54 years ago today my husband and I took our marriage vows. Using the traditional language of the church we attended, we pledged ‘to have and to hold from this day forward, for better, for worse, for richer, for poorer, in sickness and in health, to love and to cherish, till death do us part, according to God’s holy ordinance; and thereto I pledge thee my faith.”
We took these vows seriously — all those years ago and, we continue to live by these vows.
What keeps us together?
Last week, at one of my book club meetings, a friend asked for the secret that keeps us together. I thought for a minute and replied — lots of patience, love, appreciation, and kindness. I could have added agreement on basic values, honesty, respect, and compromise. It also helped that I married a man with good looks and good manners!
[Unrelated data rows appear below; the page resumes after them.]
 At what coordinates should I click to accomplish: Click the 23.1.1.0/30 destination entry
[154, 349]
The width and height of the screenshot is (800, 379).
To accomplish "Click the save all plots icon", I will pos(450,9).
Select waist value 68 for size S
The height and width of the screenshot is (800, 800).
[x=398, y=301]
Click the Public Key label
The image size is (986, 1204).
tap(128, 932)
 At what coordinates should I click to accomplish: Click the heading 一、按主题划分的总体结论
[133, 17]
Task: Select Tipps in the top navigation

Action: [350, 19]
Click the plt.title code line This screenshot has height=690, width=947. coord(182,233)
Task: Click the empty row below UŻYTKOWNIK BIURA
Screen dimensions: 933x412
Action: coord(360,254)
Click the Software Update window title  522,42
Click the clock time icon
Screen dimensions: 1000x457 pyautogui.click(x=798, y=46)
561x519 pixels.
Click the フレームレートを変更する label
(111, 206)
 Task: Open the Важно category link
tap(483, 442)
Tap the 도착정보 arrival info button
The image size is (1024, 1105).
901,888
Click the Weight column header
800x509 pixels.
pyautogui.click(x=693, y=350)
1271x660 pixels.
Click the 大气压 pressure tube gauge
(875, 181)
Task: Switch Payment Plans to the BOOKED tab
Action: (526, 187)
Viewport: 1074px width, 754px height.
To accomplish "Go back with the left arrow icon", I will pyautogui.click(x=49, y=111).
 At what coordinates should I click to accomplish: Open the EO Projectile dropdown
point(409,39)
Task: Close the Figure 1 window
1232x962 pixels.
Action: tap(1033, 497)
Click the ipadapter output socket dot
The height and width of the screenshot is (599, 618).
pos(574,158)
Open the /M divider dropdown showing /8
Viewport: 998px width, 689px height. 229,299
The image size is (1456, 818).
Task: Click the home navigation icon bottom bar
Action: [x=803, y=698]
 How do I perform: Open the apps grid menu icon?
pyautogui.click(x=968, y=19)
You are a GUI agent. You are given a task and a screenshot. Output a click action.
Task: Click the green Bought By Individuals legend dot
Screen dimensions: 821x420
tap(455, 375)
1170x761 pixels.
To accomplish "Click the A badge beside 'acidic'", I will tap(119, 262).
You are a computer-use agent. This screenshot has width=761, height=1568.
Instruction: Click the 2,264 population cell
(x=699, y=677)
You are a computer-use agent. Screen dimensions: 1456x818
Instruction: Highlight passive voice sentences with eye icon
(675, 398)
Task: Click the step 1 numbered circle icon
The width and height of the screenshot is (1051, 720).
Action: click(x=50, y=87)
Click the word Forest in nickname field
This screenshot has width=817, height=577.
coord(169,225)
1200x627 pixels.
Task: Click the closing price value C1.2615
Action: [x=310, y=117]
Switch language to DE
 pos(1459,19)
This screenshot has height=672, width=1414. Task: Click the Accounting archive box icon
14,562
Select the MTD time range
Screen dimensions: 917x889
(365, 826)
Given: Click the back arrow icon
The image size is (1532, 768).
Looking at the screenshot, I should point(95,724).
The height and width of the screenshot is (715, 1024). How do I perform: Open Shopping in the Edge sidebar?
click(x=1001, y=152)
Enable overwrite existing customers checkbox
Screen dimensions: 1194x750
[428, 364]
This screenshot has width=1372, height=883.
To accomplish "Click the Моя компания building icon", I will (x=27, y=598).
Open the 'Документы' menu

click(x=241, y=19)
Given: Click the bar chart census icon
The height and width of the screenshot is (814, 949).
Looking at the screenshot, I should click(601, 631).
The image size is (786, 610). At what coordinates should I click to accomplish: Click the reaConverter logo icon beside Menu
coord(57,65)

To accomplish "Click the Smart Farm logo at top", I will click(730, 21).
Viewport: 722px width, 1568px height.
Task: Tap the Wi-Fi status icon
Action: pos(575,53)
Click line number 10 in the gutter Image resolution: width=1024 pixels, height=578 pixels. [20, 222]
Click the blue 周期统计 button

Yes, we had problems over the years but we worked through the problems and stuck it out through the tough times. Our is an interracial marriage which was uncommon in the 1960s. We were naive about what this meant but it helped that we never shied away from difficult discussions about race. We encountered racism and sometimes felt judged as an interracial couple but we did not let racial stereotypes nor external struggles enter 0ur home. Sometimes we refused social invitations to protect each other or to avoid potential issues of racism.
As well as coming from different racial backgrounds, each of us brought a unique cultural heritage to the marriage. Blending two cultures into our life together brought immeasurable riches.
We built lives together as we supported each other through graduate school at McGill where both of us received MSW degrees on the same day. After that, my husband completed a Doctorate in social work while I completed an MBA degree. Graduate school meant living with less as we lost income while studying plus paid for tuition, books and travel to universities far away.
Once established professionally we became parents — another mutually satisfying journey. Our philosophy as parents was simple. We wanted to raise a son who shared our values and who would be an enjoyable dinner companion as an adult.
We rented apartments, bought houses, moved across the country, then moved again to accommodate job changes. There were many adventures — travel to all provinces of Canada and many places in the US, travels to Europe, and travel to exotic resorts in the Caribbean. Sometimes the travel was a camping trip and sometimes it was a luxury hotel. Sadly, we lost many close family members and friends because of premature deaths.
Since we retired — me in 2010 and my husband in 2013, we’ve spent much more time together. We’ve down-sized, become grandparents, and moved to a smaller city. Since the pandemic, we spend almost all day, every day together. What a gift to have a loving companion to share this time of isolation.
Overall, it’s been a wonderful journey. Both of us consider ourselves to be blessed. Tonight, we’ll open a bottle of champagne to toast each other and toast to many more years of our relationship.